Of course you would, but not in a restaurant setting. We as Americans reserve such treatment for our doctor’s offices.
Such is the state of our nation’s healthcare system. We enter appointments in the dark about how much each test and procedure will cost us and what amount our insurance will cover. To make things even more complicated, how much you wind up paying depends on the aptitude for filing insurance claims displayed by the office staff. After all, if forms aren’t processed correctly, you could wind up footing more of the bill than is deserved, and the onus will be on you to spend countless hours trying to rectify the mistake.
You can’t even figure out which doctors charge the most competitive prices because everyone’s situation is different. That prevents the type of word-of-mouth consumer intelligence that clues people into the fact that the new neighborhood restaurant isn’t worth a try or that there is a new speed camera over on Elm Street, for example.
So, what can we do to fix this broken system?
Acknowledging that a problem does indeed exist is a good first step. After that, the medical industry needs a strong infusion of transparency.

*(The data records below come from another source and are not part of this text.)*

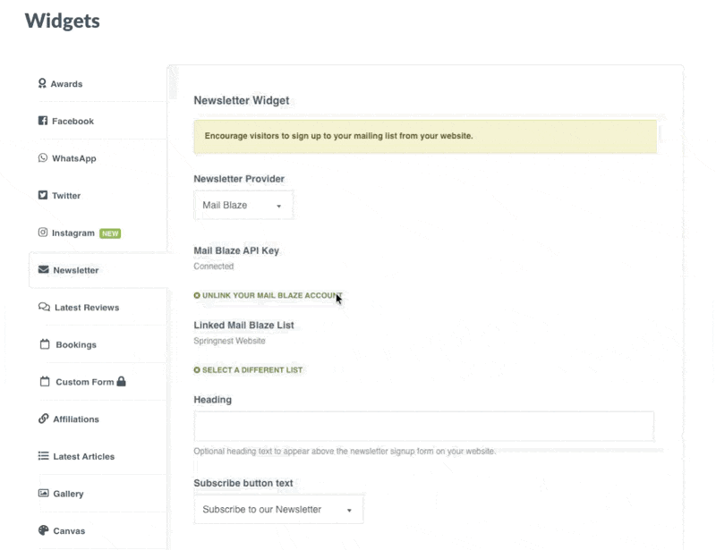This screenshot has width=716, height=550.
Task: Click into the Heading text field
Action: 423,426
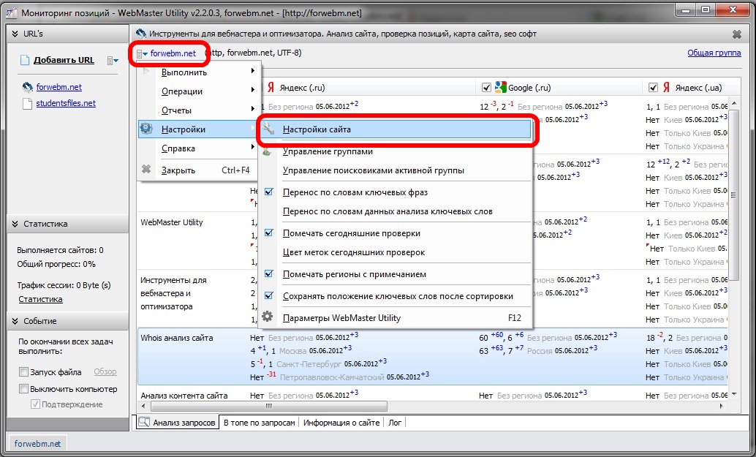The image size is (756, 457).
Task: Click the Настройки menu gear icon
Action: pyautogui.click(x=146, y=129)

Doctors and insurance companies should be forced to work together to create a system that enables them to quote patients clear-cut prices prior to appointments and procedures. Such a system would dramatically increase efficiency in the healthcare industry given that we would all be able to practice the same type of comparison shopping that is common when shopping for a credit card, TV, plumber, you name it.
It’s interesting that after the decades of the healthcare system being broken, the only trend we’re seeing toward increased transparency is in the direct care market. More physicians are beginning to offer basic healthcare services – such as X-ray, stitches, basic tests, preventative care, etc. – for monthly fees on par with many gym memberships. Patients seem to gravitate toward such services because of the clear correlation between what is paid for and what is received, minus any uncertainty and hassle. Nevertheless, it’s obvious that the current woes are far too entrenched for the private market to correct on its own.
Given that Washington cannot reach any consensus around healthcare, perhaps they can start by agreeing to bring healthcare transparency to par with that of every other industry in which money exchanges hands. Right now, what’s clear is that nothing is clear about the way the healthcare industry is run, and that clearly needs to change! So, anyone have any suggestions?